PeopleDiplomats ♦ Published: July 7, 2024; 14:55 ♦ (Vindobona)

The UN Human Rights Council is currently engaged in heated discussions over the formulation of resolutions concerning the protection of women and LGBTQI+ persons. The UN High Commissioner for Human Rights and Austrian, Volker Türk, expressed his deep concern that established rights are increasingly being called into question.

As UN High Commissioner for Human Rights, Volker Türk expressed grave concern that established women's and LGTBQ+ rights are being questioned more and more. / Picture: © UN Geneva / UN photo by Violaine Martin / Flickr Attribution (CC BY-NC-ND 2.0 GENERIC DEED, https://creativecommons.org/licenses/by-nc-nd/2.0/)

"What we have seen over the years is a sophisticated, very strategic, unholy alliance of different groups. For example, religious fundamentalists of all kinds, populists, and those who stir up fear and division," said the Austrian UN diplomat Türk, as reported by ORF. He also criticized patriarchal and misogynistic attitudes that fuel these discussions.

Negotiations in the Human Rights Council often last late into the night, with arguments raging over every formulation with a gender reference. Gender references here include the special protection of women and the recognition of people's gender identity. Negotiators report intense disputes that show how polarized the discussions have become.

The driving forces behind these discussions are countries of the Organization of Islamic Cooperation (OIC), in particular Pakistan and Egypt. Representatives of some African countries are also vehemently opposed to gender issues and accuse Western countries of trying to impose their values on them.

These night-long debates illustrate the deep rifts between the different positions within the UN. Despite the resistance, it remains crucial that the protection of women and LGBTQI+ people is not weakened. "We must take decisive action against these steps backward," Türk demanded, as reported by ORF., emphasizing the need to defend the fundamental principles of equality and human dignity.

The German ambassador to the UN in Geneva, Katharina Stasch, expressed her deep concern about these developments. "The attacks by authoritarian states and religious fundamentalist actors on the hard-won human rights standards for women and LGBTQI+ people are alarming," said Stasch, as reported by ORF. She emphasized the need to take decisive action against these regressions to uphold the basic principles of equality and human dignity.

According to her, the discussions also concern documents that have been accepted for years without any problems, such as budget and personnel documents. Ambassador Stasch and more than 20 colleagues protested to the Director-General of the International Labor Organization (ILO), Gilbert Houngbo when the reference to LGBTI rights in the workplace was removed from a document.

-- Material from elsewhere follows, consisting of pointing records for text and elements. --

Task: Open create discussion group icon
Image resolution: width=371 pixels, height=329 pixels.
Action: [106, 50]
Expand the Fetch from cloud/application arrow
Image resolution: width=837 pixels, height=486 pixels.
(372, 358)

Volker Türk also expressed, as reported by Zeit Online, his concern about populist tendencies worldwide, particularly in Europe, the USA, and India. In election campaigns, hate speech is often used to denigrate others. "We must ring the alarm bell," he said and called on voters to check election programs to see whether they respect human rights.

At a time when populist and authoritarian currents are gaining influence worldwide, defending these human rights is more important than ever. The negotiations in the UN Human Rights Council will show whether it is possible to continue to protect and strengthen the hard-won rights of women and LGBTQI+ people.